Wednesday, 17 of October of 2018

Economics. Explained.  

Producer Price Index

October 10, 2018

The Producer Price Index for final demand – intermediate demand  includes producer prices for goods, as well as prices for construction, services, government purchases, and exports and covers over 75% of domestic production.

Producer prices for final demand rose 0.2% in September after having declined 0.1% in August.  During the past year this inflation measure (the red line) has risen 2.7%.  The PPI has been moving steadily higher for some time but its rate of ascent appears to have slowed.

Excluding food and energy producer final demand prices also rose 0.2% in September after having declined 0.1% in August.  They have risen 2.5% since August of last year (the pink line).  This series has been steadily accelerating for the past two years.  Inflationary pressures are gradually re-surfacing.

This overall index can be split apart between goods prices and prices for services.

The PPI for final demand of goods declined 0.1% in September after having been unchanged in August. These prices have now risen 3.1% in the past year (left scale).  Excluding the volatile food and energy categories the PPI for goods rose 0.2% in September after having been unchanged in August.  During the past year the core PPI for goods (the light green line) has risen 2.6% (right scale).

Supplied material:
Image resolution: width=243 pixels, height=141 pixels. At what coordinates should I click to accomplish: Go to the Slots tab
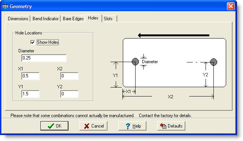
--
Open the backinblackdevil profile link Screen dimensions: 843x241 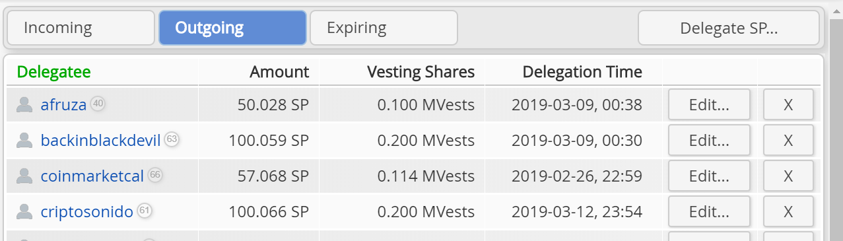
* * *
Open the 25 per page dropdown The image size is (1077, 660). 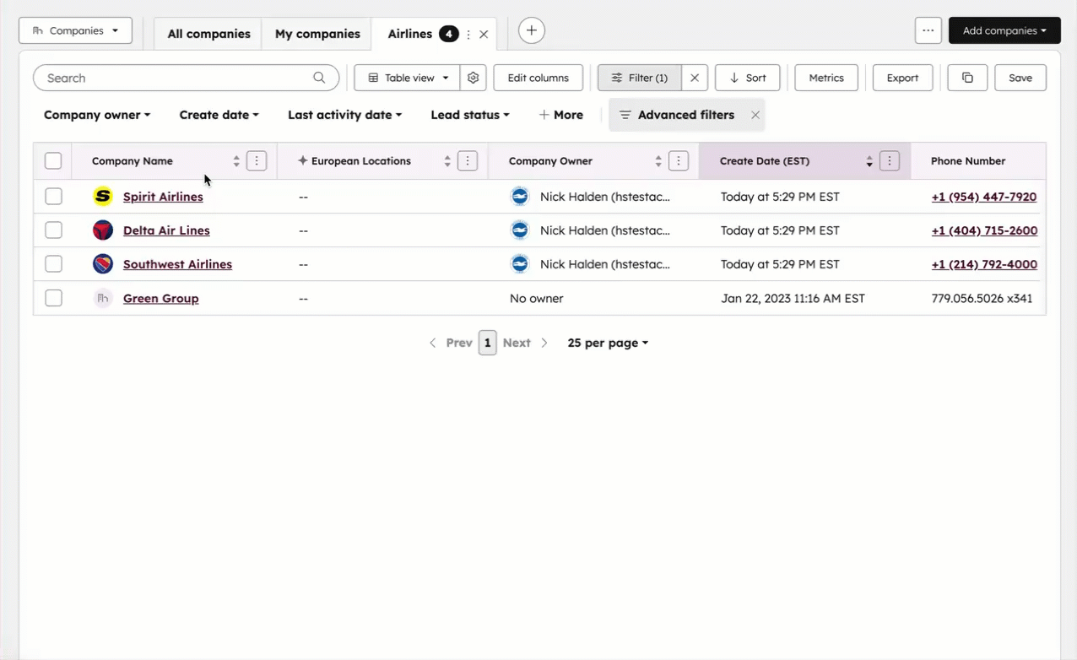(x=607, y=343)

Work to complete:
Reproduce the Producer Price Index text word for word, everything from "Producer prices for final" down to "prices for services.".

Written solution:
Producer prices for final demand rose 0.2% in September after having declined 0.1% in August.  During the past year this inflation measure (the red line) has risen 2.7%.  The PPI has been moving steadily higher for some time but its rate of ascent appears to have slowed.

Excluding food and energy producer final demand prices also rose 0.2% in September after having declined 0.1% in August.  They have risen 2.5% since August of last year (the pink line).  This series has been steadily accelerating for the past two years.  Inflationary pressures are gradually re-surfacing.

This overall index can be split apart between goods prices and prices for services.